XML through ingest attachment only showing values in attachment.content, not full tree


(Anders Ekenstierna) #1

Hi.

We're in the process of starting to use Elastic for logging in our integration platform. When sending to Elastic through the ingest-attachment pipeline the payload in attachment.content field is only showing the values from the elements instead of the entire xml tree. Is there any way of solving this or is that just the way the attachment pipeline parses the xml? When sending a JSON in the payload the entire tree is present not just the values.
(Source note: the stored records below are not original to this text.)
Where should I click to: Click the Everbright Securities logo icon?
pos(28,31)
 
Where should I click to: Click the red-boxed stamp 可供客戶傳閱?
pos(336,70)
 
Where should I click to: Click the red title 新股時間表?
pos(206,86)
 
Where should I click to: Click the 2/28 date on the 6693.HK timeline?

Since we are just the intermediator here we will not be in control of what is sent in the payload.

Processor definition:

{
      "description" : "Extract payload information",
      "processors" : [
    {
      "attachment" : {
        "field" : "payload",
        "target_field" : "attachment"
        
      }
    }
      ]
    }

Message to log:

    {
    	"timestamp": "2018-02-22T09:57:00.654+01:00",
    	"brokername": "TESTNODE",
    	"executiongroup": "default",
    	"appname": "TEST_APPLICATION",
    	"flowname": "TEST_APPLICATION_SendToElastic",
    	"loglevel": "INFO",
    	"logtext": "testing log functionality",
    	"metadata": "test",
    	"exceptionList": "",
    	"payload": "PD94bWwgdmVyc2lvbj0iMS4wIiBlbmNvZGluZz0iVVRGLTgiPz4NCjxDcmVhdGVSZXF1ZXN0IHhtbG5zPSJodHRwOi8vdGVzdC5vcmcvVGVzdC9DcmVhdGVSZXF1ZXN0LzEuMCI+DQogICAgPEhlYWRpbmc+aGVhZGluZ1N0cmluZzwvSGVhZGluZz4NCiAgICA8RGVzY3JpcHRpb24+ZGVzY3JpcHRpb25TdHJpbmc8L0Rlc2NyaXB0aW9uPg0KICAgIDxQcmlvcml0eT5wcmlvcml0eVN0cmluZzwvUHJpb3JpdHk+DQogICAgPFN0YXR1cz5zdGF0dXNTdHJpbmc8L1N0YXR1cz4NCjwvQ3JlYXRlUmVxdWVzdD4="
    }

Resulting JSON in Elastic:

    {
      "_index": "pipeline-test",
      "_type": "logs",
      "_id": "nim7vGEBEcr_2DAurAfm",
      "_version": 1,
      "_score": null,
      "_source": {
        "metadata": "test",
        "brokername": "TESTNODE",
        "exceptionList": "",
        "executiongroup": "default",
        "appname": "TEST_APPLICATION",
        "attachment": {
          "content_type": "application/xml",
          "language": "no",
          "content": "headingString\n     descriptionString\n     priorityString\n     statusString",
          "content_length": 83
        },
        "payload": "PD94bWwgdmVyc2lvbj0iMS4wIiBlbmNvZGluZz0iVVRGLTgiPz4NCjxDcmVhdGVSZXF1ZXN0IHhtbG5zPSJodHRwOi8vdGVzdC5vcmcvVGVzdC9DcmVhdGVSZXF1ZXN0LzEuMCI+DQogICAgPEhlYWRpbmc+aGVhZGluZ1N0cmluZzwvSGVhZGluZz4NCiAgICA8RGVzY3JpcHRpb24+ZGVzY3JpcHRpb25TdHJpbmc8L0Rlc2NyaXB0aW9uPg0KICAgIDxQcmlvcml0eT5wcmlvcml0eVN0cmluZzwvUHJpb3JpdHk+DQogICAgPFN0YXR1cz5zdGF0dXNTdHJpbmc8L1N0YXR1cz4NCjwvQ3JlYXRlUmVxdWVzdD4=",
        "loglevel": "INFO",
        "flowname": "TEST_APPLICATION_SendToElastic",
        "logtext": "testing log functionality",
        "timestamp": "2018-02-22T09:57:00.654+01:00"
      },
      "fields": {
        "timestamp": [
          "2018-02-22T08:57:00.654Z"
        ]
      },
      "sort": [
        1519289820654
      ]
    }

As you can see above the resulting JSON only has values in the content:
"content": "headingString\n descriptionString\n priorityString\n statusString"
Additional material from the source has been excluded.